**YOUR INSTRUCTIONS:** Work through the data below and copy out every line where "computer" is found.

__________

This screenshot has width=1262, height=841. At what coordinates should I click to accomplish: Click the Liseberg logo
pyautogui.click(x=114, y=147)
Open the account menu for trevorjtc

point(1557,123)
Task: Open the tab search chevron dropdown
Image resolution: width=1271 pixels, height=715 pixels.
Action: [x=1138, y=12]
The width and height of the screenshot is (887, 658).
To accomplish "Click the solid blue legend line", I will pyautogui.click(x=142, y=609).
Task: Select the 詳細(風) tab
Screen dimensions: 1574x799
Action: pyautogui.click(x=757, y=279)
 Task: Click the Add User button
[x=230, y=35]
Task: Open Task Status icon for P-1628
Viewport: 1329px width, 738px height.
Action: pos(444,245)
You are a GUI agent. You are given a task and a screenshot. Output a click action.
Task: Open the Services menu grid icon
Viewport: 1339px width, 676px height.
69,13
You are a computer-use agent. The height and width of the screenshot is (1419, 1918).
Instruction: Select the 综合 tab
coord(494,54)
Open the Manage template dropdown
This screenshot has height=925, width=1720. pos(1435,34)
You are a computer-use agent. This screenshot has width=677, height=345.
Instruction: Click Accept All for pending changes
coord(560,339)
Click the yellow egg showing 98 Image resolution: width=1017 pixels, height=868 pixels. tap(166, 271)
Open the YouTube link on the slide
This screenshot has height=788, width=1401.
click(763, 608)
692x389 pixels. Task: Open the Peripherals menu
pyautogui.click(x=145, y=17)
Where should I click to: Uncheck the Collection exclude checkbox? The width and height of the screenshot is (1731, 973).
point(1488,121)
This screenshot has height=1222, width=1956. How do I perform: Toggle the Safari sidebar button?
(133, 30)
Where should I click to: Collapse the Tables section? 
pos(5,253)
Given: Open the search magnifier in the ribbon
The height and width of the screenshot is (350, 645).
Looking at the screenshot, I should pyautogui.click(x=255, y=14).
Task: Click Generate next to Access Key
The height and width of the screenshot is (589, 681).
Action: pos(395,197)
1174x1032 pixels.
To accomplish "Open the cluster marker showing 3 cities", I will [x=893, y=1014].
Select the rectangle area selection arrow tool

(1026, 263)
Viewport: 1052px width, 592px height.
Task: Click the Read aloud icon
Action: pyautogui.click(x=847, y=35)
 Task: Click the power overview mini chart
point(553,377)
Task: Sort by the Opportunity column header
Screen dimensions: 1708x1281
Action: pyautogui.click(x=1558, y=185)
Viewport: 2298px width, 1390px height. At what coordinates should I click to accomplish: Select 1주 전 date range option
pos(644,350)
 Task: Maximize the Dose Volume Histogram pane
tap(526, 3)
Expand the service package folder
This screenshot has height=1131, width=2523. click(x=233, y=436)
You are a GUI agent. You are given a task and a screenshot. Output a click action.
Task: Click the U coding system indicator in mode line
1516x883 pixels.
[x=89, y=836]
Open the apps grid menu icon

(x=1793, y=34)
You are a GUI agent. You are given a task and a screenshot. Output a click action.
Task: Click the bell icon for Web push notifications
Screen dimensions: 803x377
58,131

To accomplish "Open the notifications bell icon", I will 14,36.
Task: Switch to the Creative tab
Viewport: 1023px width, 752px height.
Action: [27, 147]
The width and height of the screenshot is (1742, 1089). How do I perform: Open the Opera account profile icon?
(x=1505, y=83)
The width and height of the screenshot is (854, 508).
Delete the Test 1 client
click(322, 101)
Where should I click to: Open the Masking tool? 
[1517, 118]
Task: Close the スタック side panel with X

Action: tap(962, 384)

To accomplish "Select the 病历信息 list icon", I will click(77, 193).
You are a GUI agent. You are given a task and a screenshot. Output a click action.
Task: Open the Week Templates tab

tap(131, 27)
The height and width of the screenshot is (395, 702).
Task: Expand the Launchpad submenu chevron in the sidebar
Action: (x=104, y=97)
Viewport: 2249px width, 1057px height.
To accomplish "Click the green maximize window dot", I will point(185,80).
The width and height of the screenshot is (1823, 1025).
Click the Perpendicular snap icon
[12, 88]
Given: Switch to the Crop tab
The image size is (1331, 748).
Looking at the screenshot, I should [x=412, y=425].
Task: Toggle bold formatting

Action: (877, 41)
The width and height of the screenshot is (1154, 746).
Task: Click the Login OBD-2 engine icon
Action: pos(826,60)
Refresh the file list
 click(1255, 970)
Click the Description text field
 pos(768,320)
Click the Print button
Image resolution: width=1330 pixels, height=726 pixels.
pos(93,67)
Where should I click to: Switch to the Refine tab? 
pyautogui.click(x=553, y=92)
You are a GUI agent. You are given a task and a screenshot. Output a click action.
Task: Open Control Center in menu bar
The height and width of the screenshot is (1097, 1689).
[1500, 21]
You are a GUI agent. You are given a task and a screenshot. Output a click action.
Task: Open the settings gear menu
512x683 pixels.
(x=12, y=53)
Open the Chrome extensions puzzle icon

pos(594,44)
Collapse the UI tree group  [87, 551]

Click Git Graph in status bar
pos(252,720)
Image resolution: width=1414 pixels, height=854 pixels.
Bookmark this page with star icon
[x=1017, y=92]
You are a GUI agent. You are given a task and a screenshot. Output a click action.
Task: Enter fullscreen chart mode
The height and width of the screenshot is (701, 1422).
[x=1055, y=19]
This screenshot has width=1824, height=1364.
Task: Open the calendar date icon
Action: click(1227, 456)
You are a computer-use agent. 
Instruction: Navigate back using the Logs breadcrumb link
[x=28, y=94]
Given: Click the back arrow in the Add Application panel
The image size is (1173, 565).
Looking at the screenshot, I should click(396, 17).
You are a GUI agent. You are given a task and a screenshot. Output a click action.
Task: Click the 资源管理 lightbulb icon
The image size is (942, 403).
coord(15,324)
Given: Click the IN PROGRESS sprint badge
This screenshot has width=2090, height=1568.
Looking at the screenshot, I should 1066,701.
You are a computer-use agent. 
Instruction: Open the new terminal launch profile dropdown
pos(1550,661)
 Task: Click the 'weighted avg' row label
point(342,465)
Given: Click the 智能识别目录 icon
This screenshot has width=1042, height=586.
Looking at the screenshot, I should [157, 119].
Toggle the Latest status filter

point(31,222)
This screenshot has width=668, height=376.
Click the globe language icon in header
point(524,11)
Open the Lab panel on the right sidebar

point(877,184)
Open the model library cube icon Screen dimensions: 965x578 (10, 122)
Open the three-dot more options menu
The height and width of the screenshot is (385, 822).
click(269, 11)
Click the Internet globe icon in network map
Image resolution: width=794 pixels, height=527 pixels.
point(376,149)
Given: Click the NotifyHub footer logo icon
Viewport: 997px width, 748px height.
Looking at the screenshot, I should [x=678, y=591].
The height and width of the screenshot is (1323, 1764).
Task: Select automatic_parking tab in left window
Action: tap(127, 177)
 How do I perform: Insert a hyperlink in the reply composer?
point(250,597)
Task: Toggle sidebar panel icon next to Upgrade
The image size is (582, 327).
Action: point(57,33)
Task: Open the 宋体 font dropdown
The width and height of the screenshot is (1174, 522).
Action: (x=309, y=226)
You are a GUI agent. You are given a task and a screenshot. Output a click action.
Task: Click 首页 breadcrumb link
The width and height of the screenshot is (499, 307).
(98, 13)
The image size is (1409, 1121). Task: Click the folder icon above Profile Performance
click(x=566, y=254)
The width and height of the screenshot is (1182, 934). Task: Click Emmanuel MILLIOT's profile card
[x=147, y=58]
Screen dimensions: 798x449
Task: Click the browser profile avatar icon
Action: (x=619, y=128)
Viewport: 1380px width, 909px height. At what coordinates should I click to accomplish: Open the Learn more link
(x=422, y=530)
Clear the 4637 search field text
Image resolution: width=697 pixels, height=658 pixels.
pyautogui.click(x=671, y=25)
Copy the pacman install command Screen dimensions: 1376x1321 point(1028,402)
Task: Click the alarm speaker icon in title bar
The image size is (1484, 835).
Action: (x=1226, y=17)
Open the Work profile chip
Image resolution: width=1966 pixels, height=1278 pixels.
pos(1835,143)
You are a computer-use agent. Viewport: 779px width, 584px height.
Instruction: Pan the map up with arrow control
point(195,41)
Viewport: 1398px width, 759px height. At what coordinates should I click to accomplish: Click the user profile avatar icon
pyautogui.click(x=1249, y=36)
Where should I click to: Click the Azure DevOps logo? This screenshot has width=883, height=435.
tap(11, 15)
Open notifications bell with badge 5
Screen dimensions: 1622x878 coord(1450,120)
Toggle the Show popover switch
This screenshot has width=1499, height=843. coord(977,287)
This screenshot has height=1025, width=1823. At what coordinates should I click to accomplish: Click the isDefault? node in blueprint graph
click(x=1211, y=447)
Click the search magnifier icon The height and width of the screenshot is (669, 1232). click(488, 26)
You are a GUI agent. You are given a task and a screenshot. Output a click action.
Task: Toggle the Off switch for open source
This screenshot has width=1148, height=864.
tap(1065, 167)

__________

**PROBLEM SOLUTION:**
You are a computer-use agent. The height and width of the screenshot is (1419, 1918).
You are a computer-use agent. This screenshot has width=677, height=345.
You are a computer-use agent. 
You are a computer-use agent. 
You are a computer-use agent. Viewport: 779px width, 584px height.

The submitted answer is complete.